| DATA |
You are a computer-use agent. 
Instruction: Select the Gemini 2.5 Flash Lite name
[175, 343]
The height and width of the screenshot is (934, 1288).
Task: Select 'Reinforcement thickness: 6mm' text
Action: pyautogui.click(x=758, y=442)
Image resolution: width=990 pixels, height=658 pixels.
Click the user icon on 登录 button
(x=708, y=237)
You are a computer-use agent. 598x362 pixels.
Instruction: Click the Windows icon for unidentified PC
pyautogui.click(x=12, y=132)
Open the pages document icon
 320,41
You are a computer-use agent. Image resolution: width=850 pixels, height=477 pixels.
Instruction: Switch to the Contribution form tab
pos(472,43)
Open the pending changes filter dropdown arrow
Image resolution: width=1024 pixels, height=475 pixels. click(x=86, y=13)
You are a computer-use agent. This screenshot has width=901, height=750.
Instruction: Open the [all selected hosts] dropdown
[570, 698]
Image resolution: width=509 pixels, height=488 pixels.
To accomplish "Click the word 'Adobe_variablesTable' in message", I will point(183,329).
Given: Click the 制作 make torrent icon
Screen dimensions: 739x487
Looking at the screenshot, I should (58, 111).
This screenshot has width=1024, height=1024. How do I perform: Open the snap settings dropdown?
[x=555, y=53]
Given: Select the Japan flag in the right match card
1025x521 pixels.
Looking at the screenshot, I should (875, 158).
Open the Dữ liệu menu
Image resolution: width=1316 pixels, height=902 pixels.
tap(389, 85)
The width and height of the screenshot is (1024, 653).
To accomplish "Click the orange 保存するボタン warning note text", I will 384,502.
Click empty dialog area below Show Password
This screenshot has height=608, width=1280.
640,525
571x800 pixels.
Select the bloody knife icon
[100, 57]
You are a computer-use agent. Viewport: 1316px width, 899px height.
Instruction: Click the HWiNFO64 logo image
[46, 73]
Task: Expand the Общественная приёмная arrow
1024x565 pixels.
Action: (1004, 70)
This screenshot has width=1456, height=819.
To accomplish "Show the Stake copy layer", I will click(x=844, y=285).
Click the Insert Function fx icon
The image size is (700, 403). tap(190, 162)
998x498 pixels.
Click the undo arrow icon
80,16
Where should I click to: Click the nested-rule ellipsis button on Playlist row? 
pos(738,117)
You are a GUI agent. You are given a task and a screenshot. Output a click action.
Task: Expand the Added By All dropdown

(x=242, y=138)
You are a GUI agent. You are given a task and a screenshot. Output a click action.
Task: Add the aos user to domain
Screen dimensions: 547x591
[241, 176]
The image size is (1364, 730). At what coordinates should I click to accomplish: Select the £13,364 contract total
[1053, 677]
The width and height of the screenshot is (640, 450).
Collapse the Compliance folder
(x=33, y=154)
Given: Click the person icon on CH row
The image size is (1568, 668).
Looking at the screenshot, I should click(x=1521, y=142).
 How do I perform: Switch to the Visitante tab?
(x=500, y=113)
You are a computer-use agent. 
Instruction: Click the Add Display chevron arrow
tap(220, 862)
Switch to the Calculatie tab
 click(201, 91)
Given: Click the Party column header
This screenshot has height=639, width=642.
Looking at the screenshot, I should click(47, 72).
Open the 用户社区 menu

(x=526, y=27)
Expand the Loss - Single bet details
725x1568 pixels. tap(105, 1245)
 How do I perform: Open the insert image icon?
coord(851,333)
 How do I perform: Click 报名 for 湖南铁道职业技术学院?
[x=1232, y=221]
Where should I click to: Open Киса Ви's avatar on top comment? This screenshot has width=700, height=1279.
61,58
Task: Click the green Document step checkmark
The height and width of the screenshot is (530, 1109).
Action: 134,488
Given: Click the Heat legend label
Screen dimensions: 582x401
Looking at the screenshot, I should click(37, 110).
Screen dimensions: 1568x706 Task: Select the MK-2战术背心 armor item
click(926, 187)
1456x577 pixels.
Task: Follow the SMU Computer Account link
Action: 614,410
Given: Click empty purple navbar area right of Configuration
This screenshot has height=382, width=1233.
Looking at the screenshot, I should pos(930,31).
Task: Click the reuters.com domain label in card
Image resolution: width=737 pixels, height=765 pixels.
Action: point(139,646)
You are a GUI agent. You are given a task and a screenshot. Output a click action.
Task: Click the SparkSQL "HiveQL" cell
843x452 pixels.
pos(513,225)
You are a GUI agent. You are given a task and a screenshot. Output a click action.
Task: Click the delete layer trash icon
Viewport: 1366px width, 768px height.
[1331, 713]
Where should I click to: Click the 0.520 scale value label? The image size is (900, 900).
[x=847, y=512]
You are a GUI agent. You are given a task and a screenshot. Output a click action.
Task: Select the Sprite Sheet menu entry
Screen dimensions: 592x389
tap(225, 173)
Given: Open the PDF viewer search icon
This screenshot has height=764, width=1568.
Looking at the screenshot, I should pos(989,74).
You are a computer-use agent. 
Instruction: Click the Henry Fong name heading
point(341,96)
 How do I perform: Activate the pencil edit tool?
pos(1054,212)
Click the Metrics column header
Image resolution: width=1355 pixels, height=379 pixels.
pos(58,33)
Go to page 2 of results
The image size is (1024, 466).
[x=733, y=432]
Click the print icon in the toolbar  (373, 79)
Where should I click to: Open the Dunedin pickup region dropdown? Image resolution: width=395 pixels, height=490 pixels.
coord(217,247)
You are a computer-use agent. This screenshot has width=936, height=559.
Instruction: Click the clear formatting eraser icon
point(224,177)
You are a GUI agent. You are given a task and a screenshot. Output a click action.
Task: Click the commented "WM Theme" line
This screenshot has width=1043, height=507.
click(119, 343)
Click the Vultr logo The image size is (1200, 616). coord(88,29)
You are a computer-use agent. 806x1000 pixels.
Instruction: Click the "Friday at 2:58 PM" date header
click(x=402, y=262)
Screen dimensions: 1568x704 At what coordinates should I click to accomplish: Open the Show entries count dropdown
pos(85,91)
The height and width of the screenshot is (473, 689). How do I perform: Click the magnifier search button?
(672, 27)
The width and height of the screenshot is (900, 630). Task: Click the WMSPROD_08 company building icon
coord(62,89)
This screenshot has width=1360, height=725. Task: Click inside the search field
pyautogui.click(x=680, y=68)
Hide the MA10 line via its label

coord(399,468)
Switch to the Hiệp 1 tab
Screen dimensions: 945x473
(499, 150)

| WHAT TO WORK ON |
Each of the lines above should be printed again precisely as it reads.

| YOUR RESPONSE |
You are a computer-use agent. 
Instruction: Select the Gemini 2.5 Flash Lite name
[175, 343]
The height and width of the screenshot is (934, 1288).
Task: Select 'Reinforcement thickness: 6mm' text
Action: pyautogui.click(x=758, y=442)
Image resolution: width=990 pixels, height=658 pixels.
Click the user icon on 登录 button
(x=708, y=237)
You are a computer-use agent. 598x362 pixels.
Instruction: Click the Windows icon for unidentified PC
pyautogui.click(x=12, y=132)
Open the pages document icon
 320,41
You are a computer-use agent. Image resolution: width=850 pixels, height=477 pixels.
Instruction: Switch to the Contribution form tab
pos(472,43)
Open the pending changes filter dropdown arrow
Image resolution: width=1024 pixels, height=475 pixels. click(x=86, y=13)
You are a computer-use agent. This screenshot has width=901, height=750.
Instruction: Open the [all selected hosts] dropdown
[570, 698]
Image resolution: width=509 pixels, height=488 pixels.
To accomplish "Click the word 'Adobe_variablesTable' in message", I will point(183,329).
Given: Click the 制作 make torrent icon
Screen dimensions: 739x487
Looking at the screenshot, I should (58, 111).
This screenshot has width=1024, height=1024. How do I perform: Open the snap settings dropdown?
[x=555, y=53]
Given: Select the Japan flag in the right match card
1025x521 pixels.
Looking at the screenshot, I should (875, 158).
Open the Dữ liệu menu
Image resolution: width=1316 pixels, height=902 pixels.
tap(389, 85)
The width and height of the screenshot is (1024, 653).
To accomplish "Click the orange 保存するボタン warning note text", I will 384,502.
Click empty dialog area below Show Password
This screenshot has height=608, width=1280.
640,525
571x800 pixels.
Select the bloody knife icon
[100, 57]
You are a computer-use agent. Viewport: 1316px width, 899px height.
Instruction: Click the HWiNFO64 logo image
[46, 73]
Task: Expand the Общественная приёмная arrow
1024x565 pixels.
Action: (1004, 70)
This screenshot has width=1456, height=819.
To accomplish "Show the Stake copy layer", I will click(x=844, y=285).
Click the Insert Function fx icon
The image size is (700, 403). tap(190, 162)
998x498 pixels.
Click the undo arrow icon
80,16
Where should I click to: Click the nested-rule ellipsis button on Playlist row? 
pos(738,117)
You are a GUI agent. You are given a task and a screenshot. Output a click action.
Task: Expand the Added By All dropdown

(x=242, y=138)
You are a GUI agent. You are given a task and a screenshot. Output a click action.
Task: Add the aos user to domain
Screen dimensions: 547x591
[241, 176]
The image size is (1364, 730). At what coordinates should I click to accomplish: Select the £13,364 contract total
[1053, 677]
The width and height of the screenshot is (640, 450).
Collapse the Compliance folder
(x=33, y=154)
Given: Click the person icon on CH row
The image size is (1568, 668).
Looking at the screenshot, I should click(x=1521, y=142).
 How do I perform: Switch to the Visitante tab?
(x=500, y=113)
You are a computer-use agent. 
Instruction: Click the Add Display chevron arrow
tap(220, 862)
Switch to the Calculatie tab
 click(201, 91)
Given: Click the Party column header
This screenshot has height=639, width=642.
Looking at the screenshot, I should click(47, 72).
Open the 用户社区 menu

(x=526, y=27)
Expand the Loss - Single bet details
725x1568 pixels. tap(105, 1245)
 How do I perform: Open the insert image icon?
coord(851,333)
 How do I perform: Click 报名 for 湖南铁道职业技术学院?
[x=1232, y=221]
Where should I click to: Open Киса Ви's avatar on top comment? This screenshot has width=700, height=1279.
61,58
Task: Click the green Document step checkmark
The height and width of the screenshot is (530, 1109).
Action: 134,488
Given: Click the Heat legend label
Screen dimensions: 582x401
Looking at the screenshot, I should click(37, 110).
Screen dimensions: 1568x706 Task: Select the MK-2战术背心 armor item
click(926, 187)
1456x577 pixels.
Task: Follow the SMU Computer Account link
Action: 614,410
Given: Click empty purple navbar area right of Configuration
This screenshot has height=382, width=1233.
Looking at the screenshot, I should pos(930,31).
Task: Click the reuters.com domain label in card
Image resolution: width=737 pixels, height=765 pixels.
Action: point(139,646)
You are a GUI agent. You are given a task and a screenshot. Output a click action.
Task: Click the SparkSQL "HiveQL" cell
843x452 pixels.
pos(513,225)
You are a GUI agent. You are given a task and a screenshot. Output a click action.
Task: Click the delete layer trash icon
Viewport: 1366px width, 768px height.
[1331, 713]
Where should I click to: Click the 0.520 scale value label? The image size is (900, 900).
[x=847, y=512]
You are a GUI agent. You are given a task and a screenshot. Output a click action.
Task: Select the Sprite Sheet menu entry
Screen dimensions: 592x389
tap(225, 173)
Given: Open the PDF viewer search icon
This screenshot has height=764, width=1568.
Looking at the screenshot, I should pos(989,74).
You are a computer-use agent. 
Instruction: Click the Henry Fong name heading
point(341,96)
 How do I perform: Activate the pencil edit tool?
pos(1054,212)
Click the Metrics column header
Image resolution: width=1355 pixels, height=379 pixels.
pos(58,33)
Go to page 2 of results
The image size is (1024, 466).
[x=733, y=432]
Click the print icon in the toolbar  (373, 79)
Where should I click to: Open the Dunedin pickup region dropdown? Image resolution: width=395 pixels, height=490 pixels.
coord(217,247)
You are a computer-use agent. This screenshot has width=936, height=559.
Instruction: Click the clear formatting eraser icon
point(224,177)
You are a GUI agent. You are given a task and a screenshot. Output a click action.
Task: Click the commented "WM Theme" line
This screenshot has width=1043, height=507.
click(119, 343)
Click the Vultr logo The image size is (1200, 616). coord(88,29)
You are a computer-use agent. 806x1000 pixels.
Instruction: Click the "Friday at 2:58 PM" date header
click(x=402, y=262)
Screen dimensions: 1568x704 At what coordinates should I click to accomplish: Open the Show entries count dropdown
pos(85,91)
The height and width of the screenshot is (473, 689). How do I perform: Click the magnifier search button?
(672, 27)
The width and height of the screenshot is (900, 630). Task: Click the WMSPROD_08 company building icon
coord(62,89)
This screenshot has width=1360, height=725. Task: Click inside the search field
pyautogui.click(x=680, y=68)
Hide the MA10 line via its label

coord(399,468)
Switch to the Hiệp 1 tab
Screen dimensions: 945x473
(499, 150)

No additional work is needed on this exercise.